How to Use the Boolean Algebra Simplifier
Type a boolean expression using variables (A, B, C, etc.) and operators (AND, OR, NOT, XOR). The tool instantly simplifies the expression using standard boolean algebra identities and generates the truth table. You can use alternative notation: & for AND, | for OR, ! or ~ for NOT, ^ for XOR.
For example, entering A AND (B OR NOT B) simplifies to A because B OR NOT B is always true (complement law), and A AND 1 = A (identity law).
Boolean Algebra Laws
The simplifier applies these fundamental boolean algebra laws:
- Identity: A AND 1 = A, A OR 0 = A
- Annihilation: A AND 0 = 0, A OR 1 = 1
- Idempotent: A AND A = A, A OR A = A
- Complement: A AND NOT A = 0, A OR NOT A = 1
- Double negation: NOT NOT A = A
- XOR: A XOR 0 = A, A XOR A = 0, A XOR 1 = NOT A
Applications
Boolean algebra is the foundation of digital circuit design, programming (conditional logic), database queries (SQL WHERE clauses), search engine queries, and formal logic.
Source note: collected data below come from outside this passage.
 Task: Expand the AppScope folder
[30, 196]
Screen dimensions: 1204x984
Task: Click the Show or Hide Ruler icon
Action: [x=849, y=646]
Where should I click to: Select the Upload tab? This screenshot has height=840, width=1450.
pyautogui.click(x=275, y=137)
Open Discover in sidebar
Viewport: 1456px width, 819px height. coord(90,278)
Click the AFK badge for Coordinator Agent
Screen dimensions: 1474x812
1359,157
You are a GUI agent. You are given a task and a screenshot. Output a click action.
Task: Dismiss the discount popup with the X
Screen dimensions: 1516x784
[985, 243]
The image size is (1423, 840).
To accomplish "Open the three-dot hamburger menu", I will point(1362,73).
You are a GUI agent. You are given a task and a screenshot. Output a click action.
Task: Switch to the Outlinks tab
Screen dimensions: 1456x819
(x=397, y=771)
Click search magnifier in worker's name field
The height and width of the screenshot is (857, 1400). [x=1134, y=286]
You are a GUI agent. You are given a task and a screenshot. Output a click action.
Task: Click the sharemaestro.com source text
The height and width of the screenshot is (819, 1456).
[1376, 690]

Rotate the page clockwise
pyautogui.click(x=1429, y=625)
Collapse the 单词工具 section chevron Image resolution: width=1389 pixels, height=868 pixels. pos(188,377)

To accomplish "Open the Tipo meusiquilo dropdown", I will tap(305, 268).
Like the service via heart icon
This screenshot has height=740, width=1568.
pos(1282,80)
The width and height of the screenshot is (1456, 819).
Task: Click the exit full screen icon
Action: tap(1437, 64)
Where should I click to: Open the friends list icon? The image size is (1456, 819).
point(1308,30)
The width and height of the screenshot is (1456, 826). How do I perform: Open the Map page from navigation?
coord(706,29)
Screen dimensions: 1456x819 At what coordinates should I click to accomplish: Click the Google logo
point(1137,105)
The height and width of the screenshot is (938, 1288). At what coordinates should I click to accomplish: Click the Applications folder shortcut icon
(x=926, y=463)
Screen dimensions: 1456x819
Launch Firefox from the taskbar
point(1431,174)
Simplifying boolean expressions reduces the number of logic gates needed in hardware circuits, lowers power consumption, and improves execution speed in software.
Frequently Asked Questions
What is boolean algebra?
A branch of algebra where variables are true (1) or false (0), with fundamental operations AND, OR, and NOT.
How does the simplifier work?
It parses the expression and applies algebraic identities like identity, annihilation, idempotent, complement, and double negation laws.
What notation can I use?
AND (&), OR (|), NOT (! or ~), XOR (^), parentheses, postfix NOT (A'), and 0/1 literals.
What is a truth table?
A table listing all possible input combinations and the output for each. For n variables there are 2^n rows.
What is XOR?
Exclusive OR: returns true when exactly one operand is true. Used in cryptography and error detection.